** WRITTEN REQUEST A **
Copy out these lines of the listing word for word, beginning at the line that contains "The width and height of the screenshot is (1876, 870)." and stopping after the line that contains "coord(1787,19)".

** QUOTED TEXT **

New submission from Soren Roug <soren.roug@eea.europa.eu>:
The 'xml' namespace in XML files is special in that it need not be
declared. When xml.sax.saxutils.XMLGenerator is used with the namespace
feature it does not know how to handle it.
Example. The code:
import xml.sax, xml.sax.saxutils
parser = xml.sax.make_parser()
parser.setFeature(xml.sax.handler.feature_namespaces, 1)
c = xml.sax.saxutils.XMLGenerator()
parser.setContentHandler(c)
parser.parse('testfile.xml')
executed on the testfile.xml with this content:
<?xml version="1.0"?>
<a:greetings xmlns:a="http://example.com/ns">
<a:greet xml:lang="en">Hello world</a:greet>
</a:greetings>
will produce this error:
...
File "/usr/lib/python2.5/xml/sax/saxutils.py", line 149, in startElementNS
self._write(' %s=%s' % (self._qname(name), quoteattr(value)))
File "/usr/lib/python2.5/xml/sax/saxutils.py", line 107, in _qname
prefix = self._current_context[name[0]]
KeyError: u'http://www.w3.org/XML/1998/namespace'
It can be fixed by making an exception for the xml namespace (as
required by W3C - See http://www.w3.org/XML/1998/namespace) in
xml/sax/saxutils.py. The _qname method could then look like this:
def _qname(self, name):
"""Builds a qualified name from a (ns_url, localname) pair"""

** WRITTEN REQUEST B **
Answer these questions from the bug report:
(i) What exception is raised at the end of the error output?
(ii) In which file does the report propose making the exception for the xml namespace?
(iii) What value does the xml:lang attribute have in the test file?

** RECORDS FOR THIS EXERCISE **
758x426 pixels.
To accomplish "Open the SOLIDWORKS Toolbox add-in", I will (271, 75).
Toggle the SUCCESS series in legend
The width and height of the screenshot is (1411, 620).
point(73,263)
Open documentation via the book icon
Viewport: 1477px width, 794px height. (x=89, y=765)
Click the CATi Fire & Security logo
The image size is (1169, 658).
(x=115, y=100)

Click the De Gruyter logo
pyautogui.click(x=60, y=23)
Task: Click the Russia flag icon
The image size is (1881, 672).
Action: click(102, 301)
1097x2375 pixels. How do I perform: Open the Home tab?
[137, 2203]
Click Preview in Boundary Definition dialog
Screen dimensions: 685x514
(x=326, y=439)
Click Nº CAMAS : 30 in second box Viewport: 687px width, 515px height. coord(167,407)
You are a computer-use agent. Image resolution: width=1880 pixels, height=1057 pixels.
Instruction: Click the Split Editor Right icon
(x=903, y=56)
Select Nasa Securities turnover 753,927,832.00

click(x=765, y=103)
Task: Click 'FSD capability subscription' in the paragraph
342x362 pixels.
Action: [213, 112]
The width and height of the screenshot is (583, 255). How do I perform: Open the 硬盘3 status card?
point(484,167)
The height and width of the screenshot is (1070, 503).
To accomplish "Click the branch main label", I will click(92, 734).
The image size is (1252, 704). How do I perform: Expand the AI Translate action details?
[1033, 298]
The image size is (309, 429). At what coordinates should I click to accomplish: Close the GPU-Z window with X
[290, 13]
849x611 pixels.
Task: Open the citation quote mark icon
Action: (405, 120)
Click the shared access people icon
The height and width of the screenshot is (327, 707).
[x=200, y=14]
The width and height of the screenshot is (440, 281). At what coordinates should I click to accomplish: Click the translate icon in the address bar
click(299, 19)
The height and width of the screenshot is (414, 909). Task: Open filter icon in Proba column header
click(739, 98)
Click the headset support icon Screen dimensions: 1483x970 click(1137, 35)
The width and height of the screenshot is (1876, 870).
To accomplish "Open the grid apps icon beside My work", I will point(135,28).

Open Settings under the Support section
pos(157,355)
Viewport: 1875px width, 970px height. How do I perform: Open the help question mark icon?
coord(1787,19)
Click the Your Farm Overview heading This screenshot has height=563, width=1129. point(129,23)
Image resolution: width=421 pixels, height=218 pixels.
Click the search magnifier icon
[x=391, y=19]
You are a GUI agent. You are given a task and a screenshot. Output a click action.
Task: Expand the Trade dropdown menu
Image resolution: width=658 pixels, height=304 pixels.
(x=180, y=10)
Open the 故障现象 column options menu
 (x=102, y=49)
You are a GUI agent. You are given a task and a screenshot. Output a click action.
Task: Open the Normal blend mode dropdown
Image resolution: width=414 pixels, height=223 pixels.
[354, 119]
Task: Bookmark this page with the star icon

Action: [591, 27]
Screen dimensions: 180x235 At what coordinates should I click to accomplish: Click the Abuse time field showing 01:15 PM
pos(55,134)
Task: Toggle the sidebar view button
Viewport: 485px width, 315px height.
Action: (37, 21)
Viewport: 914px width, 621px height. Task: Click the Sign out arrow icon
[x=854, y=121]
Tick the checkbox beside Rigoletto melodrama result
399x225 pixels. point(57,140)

** FINAL ANSWER A **
The width and height of the screenshot is (1876, 870).
To accomplish "Open the grid apps icon beside My work", I will point(135,28).

Open Settings under the Support section
pos(157,355)
Viewport: 1875px width, 970px height. How do I perform: Open the help question mark icon?
coord(1787,19)

** FINAL ANSWER B **
(i) KeyError: u'http://www.w3.org/XML/1998/namespace'
(ii) xml/sax/saxutils.py
(iii) en